Specifically, the law prohibits an employer from relying on the salary history information of an applicant to determine whether to offer them employment or what salary to offer them. The law prohibits an employer from seeking salary history information directly and indirectly through intermediaries. The law also requires, upon reasonable request, that employers provide the pay scale for a position to an applicant for employment. The law does not prohibit an applicant from voluntarily and without prompting disclosing salary history information, and does not prohibit an employer from considering or relying on that voluntarily-disclosed salary history information.

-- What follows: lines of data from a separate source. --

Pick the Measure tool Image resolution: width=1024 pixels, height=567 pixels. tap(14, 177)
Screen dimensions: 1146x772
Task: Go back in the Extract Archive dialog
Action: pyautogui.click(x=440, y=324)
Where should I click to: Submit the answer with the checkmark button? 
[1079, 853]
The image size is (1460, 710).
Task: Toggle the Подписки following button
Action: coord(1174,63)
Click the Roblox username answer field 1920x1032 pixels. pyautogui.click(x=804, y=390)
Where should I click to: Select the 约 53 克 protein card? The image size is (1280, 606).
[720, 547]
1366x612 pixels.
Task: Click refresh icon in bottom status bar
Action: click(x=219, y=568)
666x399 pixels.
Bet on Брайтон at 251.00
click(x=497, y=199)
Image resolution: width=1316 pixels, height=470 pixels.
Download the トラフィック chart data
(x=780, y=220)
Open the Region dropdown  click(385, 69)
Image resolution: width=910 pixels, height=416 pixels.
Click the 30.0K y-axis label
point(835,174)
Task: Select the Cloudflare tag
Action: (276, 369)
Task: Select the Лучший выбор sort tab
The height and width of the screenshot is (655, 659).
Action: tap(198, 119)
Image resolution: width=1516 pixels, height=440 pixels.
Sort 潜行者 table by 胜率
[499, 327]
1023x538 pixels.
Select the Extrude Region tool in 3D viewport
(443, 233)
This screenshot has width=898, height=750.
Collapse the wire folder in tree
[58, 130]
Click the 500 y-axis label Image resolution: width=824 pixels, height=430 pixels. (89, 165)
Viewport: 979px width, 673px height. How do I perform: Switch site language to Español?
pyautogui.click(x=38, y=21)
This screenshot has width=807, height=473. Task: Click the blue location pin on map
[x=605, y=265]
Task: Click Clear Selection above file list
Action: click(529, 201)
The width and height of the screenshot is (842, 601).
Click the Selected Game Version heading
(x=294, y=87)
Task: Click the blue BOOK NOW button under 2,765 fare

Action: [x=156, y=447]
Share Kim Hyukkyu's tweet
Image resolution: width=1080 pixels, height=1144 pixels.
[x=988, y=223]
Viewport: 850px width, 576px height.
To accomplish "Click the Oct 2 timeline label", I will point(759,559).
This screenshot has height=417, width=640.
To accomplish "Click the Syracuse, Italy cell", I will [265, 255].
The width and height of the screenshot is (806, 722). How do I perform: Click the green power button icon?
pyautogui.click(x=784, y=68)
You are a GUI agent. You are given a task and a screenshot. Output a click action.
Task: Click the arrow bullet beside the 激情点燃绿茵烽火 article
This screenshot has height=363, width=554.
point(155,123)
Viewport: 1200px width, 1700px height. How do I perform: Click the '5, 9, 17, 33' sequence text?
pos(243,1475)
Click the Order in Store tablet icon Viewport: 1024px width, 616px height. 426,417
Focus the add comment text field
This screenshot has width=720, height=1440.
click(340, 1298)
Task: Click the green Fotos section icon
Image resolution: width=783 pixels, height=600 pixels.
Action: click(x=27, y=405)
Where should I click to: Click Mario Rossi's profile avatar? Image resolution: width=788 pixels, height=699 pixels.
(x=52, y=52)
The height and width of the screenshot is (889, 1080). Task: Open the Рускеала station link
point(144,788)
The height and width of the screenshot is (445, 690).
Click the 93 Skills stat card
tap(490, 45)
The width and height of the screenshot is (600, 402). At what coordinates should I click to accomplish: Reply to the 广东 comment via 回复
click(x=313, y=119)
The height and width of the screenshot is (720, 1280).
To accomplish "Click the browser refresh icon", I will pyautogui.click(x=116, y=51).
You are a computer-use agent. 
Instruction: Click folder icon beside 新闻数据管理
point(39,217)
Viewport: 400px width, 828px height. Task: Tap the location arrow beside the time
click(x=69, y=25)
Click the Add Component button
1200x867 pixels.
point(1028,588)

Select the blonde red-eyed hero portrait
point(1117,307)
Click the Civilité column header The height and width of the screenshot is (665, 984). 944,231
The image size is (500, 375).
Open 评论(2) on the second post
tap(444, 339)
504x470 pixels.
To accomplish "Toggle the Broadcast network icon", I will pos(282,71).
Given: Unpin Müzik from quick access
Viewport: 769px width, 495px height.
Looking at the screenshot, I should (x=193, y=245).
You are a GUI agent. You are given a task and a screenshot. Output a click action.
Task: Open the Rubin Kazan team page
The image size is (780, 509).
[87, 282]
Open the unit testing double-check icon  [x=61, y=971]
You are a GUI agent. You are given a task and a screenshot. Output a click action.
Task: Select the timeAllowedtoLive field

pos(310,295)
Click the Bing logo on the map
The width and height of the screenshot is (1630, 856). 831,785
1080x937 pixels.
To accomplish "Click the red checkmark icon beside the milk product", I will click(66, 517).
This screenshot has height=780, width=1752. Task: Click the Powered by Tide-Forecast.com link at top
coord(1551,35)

To comply with the new law's requirements, employers should remove salary questions from any hiring forms (such as job applications, on-line applications, candidate questionnaires and background check forms), update interview and negotiation policies and procedures, and train hiring managers, recruiters and interviewers on the new provisions. Interviewers need to be particularly aware that this law applies to all conversations with applicants. Employers can discuss an applicant's salary expectations, but interviewers need to be mindful of the law's restrictions. If a hiring manager asks about salary expectations in a way that is intended to solicit salary history information or pressures an applicant to disclose such information, that could lead to allegations of a violation of the law's requirements.

California isn't the first government entity to implement a salary history ban. San Francisco banned salary history questions earlier this year, while New York City, Philadelphia, Delaware, Puerto Rico, Oregon and Massachusetts have adopted similar laws.

DISCLAIMER: Because of the generality of this update, the information provided herein may not be applicable in all situations and should not be acted upon without specific legal advice based on particular situations.